A faithful transcription of all lines below is the expected answer.

### [DATA SHOWN]
···
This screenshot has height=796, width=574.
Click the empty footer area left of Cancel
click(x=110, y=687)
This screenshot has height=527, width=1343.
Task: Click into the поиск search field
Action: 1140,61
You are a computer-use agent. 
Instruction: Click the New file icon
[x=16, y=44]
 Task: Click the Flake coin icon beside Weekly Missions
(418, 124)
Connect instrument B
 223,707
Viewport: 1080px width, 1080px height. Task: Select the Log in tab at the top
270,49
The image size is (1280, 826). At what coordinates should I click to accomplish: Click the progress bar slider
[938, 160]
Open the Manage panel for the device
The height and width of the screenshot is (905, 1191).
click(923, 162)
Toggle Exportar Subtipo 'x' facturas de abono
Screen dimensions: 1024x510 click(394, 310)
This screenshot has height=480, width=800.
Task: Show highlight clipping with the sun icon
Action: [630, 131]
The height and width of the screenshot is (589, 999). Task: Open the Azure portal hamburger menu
···
### [ANSWER BELOW]
This screenshot has height=796, width=574.
Click the empty footer area left of Cancel
click(x=110, y=687)
This screenshot has height=527, width=1343.
Task: Click into the поиск search field
Action: 1140,61
You are a computer-use agent. 
Instruction: Click the New file icon
[x=16, y=44]
 Task: Click the Flake coin icon beside Weekly Missions
(418, 124)
Connect instrument B
 223,707
Viewport: 1080px width, 1080px height. Task: Select the Log in tab at the top
270,49
The image size is (1280, 826). At what coordinates should I click to accomplish: Click the progress bar slider
[938, 160]
Open the Manage panel for the device
The height and width of the screenshot is (905, 1191).
click(923, 162)
Toggle Exportar Subtipo 'x' facturas de abono
Screen dimensions: 1024x510 click(394, 310)
This screenshot has height=480, width=800.
Task: Show highlight clipping with the sun icon
Action: [630, 131]
The height and width of the screenshot is (589, 999). Task: Open the Azure portal hamburger menu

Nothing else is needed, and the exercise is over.